Não consigo. Não consigo. Simplesmente não consigo.
— Charlie?
Sim. É a voz do meu pai, do outro lado da linha...
— Charlie? Charlie?
Só que não consigo responder. Não consigo falar...
— Charlie? Você está aí? O que houve?
É a voz do meu pai, do outro lado da linha... Sim. Sim. E ela ecoa ao longe, como se estivesse no outro lado do mundo e não quase ali, em Curitiba, constato durante o tempo que sigo mirando o teto, ao passo que meu cérebro é invadido brutalmente pelas palavras que eu e dona Jane trocamos há pouco.
"Não importa o quanto a vida possa ser ruim, sempre existe algo que você pode fazer, e triunfar. Enquanto há vida há esperança". Só que não há Stephen Hawking. Estou perdido. Completamente perdido. Não sei exatamente que papel me caberá na encenação desse drama. Nessa tragédia anunciada que está por vir e que irá acontecer logo depois que eu cruzar definitivamente a fronteira da realidade da qual ainda faço parte, para, então, viver, ou melhor, subsistir naquele fim de mundo.

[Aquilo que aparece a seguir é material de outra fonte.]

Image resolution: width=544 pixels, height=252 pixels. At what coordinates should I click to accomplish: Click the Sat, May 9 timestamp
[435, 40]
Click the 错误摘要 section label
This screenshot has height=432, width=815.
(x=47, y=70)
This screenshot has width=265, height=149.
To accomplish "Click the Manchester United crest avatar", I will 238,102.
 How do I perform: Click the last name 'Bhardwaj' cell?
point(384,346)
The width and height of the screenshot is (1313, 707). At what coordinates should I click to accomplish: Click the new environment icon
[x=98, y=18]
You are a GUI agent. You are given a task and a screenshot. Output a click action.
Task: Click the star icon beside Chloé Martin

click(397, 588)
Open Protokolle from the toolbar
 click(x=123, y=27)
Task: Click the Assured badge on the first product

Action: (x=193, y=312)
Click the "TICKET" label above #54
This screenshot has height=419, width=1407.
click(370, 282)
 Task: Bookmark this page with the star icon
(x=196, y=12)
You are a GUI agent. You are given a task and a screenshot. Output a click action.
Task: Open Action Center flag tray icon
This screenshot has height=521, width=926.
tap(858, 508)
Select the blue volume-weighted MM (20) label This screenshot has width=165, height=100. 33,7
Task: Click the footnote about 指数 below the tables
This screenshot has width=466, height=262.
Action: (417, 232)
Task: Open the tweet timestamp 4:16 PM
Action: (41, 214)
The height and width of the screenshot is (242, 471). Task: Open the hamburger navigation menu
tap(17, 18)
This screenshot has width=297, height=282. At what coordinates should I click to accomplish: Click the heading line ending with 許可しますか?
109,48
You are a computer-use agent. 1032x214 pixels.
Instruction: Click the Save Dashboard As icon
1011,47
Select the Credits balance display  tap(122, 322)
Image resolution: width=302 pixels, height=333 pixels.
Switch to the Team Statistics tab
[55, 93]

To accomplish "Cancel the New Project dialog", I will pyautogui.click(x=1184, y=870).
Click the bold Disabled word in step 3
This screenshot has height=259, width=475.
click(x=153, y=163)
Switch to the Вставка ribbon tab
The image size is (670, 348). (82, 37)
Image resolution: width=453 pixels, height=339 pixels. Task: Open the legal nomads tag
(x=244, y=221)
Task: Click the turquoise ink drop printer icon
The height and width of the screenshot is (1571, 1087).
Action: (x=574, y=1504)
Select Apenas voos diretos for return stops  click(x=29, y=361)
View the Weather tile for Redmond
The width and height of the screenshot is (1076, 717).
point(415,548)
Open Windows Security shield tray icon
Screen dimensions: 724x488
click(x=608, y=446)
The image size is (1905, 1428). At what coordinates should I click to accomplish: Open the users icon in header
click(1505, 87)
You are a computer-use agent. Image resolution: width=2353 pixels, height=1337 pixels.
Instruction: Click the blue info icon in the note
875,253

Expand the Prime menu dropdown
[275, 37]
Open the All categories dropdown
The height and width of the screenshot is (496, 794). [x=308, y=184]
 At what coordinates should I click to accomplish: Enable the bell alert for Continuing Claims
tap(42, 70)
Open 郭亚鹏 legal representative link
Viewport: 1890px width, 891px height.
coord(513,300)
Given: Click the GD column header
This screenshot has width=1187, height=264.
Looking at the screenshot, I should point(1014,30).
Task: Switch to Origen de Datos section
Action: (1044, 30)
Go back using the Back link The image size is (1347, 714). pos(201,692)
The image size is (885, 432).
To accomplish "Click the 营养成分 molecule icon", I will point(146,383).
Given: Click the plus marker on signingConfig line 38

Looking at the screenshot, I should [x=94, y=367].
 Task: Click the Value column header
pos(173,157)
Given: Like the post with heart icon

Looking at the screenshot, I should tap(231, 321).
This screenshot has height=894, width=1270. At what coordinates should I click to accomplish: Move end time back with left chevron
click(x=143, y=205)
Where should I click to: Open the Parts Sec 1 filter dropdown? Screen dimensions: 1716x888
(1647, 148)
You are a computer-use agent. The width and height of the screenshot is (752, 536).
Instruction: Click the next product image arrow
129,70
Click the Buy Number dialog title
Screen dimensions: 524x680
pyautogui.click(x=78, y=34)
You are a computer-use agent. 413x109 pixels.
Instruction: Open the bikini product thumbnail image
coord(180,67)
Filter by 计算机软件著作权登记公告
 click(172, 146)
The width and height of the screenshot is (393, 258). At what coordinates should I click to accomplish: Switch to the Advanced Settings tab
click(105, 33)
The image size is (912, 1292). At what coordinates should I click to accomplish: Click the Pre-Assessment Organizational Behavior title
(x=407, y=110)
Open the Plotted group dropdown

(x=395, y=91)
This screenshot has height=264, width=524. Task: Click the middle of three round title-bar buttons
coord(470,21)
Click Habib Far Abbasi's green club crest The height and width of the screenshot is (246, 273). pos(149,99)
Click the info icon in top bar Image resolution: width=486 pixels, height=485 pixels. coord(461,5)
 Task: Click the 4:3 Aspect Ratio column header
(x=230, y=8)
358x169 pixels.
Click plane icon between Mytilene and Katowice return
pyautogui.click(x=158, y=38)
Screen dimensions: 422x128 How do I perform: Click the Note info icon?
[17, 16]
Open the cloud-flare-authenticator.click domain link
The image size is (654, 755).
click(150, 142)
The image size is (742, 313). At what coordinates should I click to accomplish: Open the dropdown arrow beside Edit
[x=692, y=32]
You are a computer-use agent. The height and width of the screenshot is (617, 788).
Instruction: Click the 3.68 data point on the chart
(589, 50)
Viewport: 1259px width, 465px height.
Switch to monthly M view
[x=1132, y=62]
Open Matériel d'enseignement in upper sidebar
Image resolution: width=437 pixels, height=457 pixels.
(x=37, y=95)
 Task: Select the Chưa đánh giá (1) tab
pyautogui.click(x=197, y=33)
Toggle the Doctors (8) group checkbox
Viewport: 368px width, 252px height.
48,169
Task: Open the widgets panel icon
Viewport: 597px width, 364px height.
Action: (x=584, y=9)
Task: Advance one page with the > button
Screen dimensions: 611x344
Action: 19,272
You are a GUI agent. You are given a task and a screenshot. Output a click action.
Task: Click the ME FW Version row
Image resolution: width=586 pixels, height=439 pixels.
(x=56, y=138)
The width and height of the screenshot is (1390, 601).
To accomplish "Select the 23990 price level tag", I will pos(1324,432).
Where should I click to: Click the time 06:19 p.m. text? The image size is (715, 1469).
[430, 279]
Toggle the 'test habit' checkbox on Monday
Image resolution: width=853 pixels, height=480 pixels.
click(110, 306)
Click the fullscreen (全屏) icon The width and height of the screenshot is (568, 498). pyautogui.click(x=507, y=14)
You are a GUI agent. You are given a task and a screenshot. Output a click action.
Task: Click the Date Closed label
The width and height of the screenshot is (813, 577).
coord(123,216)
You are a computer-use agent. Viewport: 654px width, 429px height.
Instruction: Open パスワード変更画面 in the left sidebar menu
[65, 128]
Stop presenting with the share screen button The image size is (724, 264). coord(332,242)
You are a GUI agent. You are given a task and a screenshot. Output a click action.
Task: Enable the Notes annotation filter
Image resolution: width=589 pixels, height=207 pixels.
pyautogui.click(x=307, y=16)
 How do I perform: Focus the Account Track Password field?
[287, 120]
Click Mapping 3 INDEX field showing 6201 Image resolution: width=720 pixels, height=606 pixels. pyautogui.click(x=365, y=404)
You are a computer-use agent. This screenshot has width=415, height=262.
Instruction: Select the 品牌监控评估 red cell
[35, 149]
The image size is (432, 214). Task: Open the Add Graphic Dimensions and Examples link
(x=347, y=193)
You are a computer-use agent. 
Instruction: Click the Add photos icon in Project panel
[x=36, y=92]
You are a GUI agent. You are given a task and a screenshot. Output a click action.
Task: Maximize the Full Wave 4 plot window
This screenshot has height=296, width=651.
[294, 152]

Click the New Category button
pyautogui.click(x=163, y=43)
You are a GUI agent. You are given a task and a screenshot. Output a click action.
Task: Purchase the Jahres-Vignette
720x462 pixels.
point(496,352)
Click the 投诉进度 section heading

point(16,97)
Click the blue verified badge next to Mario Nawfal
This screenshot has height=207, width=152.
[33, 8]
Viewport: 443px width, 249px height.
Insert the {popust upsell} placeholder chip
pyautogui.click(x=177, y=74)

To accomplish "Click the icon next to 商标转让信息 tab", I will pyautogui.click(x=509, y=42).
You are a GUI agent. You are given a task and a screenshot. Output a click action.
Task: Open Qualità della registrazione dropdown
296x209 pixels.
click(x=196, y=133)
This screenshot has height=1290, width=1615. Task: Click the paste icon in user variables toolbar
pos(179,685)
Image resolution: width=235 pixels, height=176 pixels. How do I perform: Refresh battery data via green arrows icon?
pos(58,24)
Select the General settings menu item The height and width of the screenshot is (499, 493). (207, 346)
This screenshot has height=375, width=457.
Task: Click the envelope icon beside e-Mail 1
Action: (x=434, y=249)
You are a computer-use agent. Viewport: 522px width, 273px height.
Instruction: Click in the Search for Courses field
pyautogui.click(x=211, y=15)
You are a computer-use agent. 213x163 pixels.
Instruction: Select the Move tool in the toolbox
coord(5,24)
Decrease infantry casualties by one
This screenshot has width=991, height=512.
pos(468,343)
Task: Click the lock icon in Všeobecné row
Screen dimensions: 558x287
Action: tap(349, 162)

"Você acha mesmo, Charlie, que eu estou adorando ver tudo isso de pernas para o ar? O meu apartamento, a minha existência e tudo mais? Não foi uma decisão fácil de ser tomada...".
Fecho os olhos. Sou uma vítima. Sim. Esse é o meu papel. Eu sou uma vítima e preciso descartar qualquer indefinição que me afaste dessa certeza.
"Você já está fora da sua escola há uma semana, e lá, em Laranjeiras, sua matrícula está feita, como bem sabe. Não podemos nos dar ao luxo de tê-lo tanto tempo afastado assim dos estudos. É seu último ano do ensino médio...".
Uma vítima das circunstâncias, uma vítima das circunstâncias já que eu não tive, já que eu não tenho o poder de escolha nessa partida, nesse jogo que meus pais vêm jogando há anos.
"Se fosse menos egoísta, meu filho, a notícia da separação, minha e de seu pai, não teria sido uma surpresa para você".
Nesse jogo...
Nesse jogo...
Como em qualquer jogo o vencedor leva tudo e o perdedor, claro, só resta lamentar, pequeno, ridicularizado ao lado da vitória.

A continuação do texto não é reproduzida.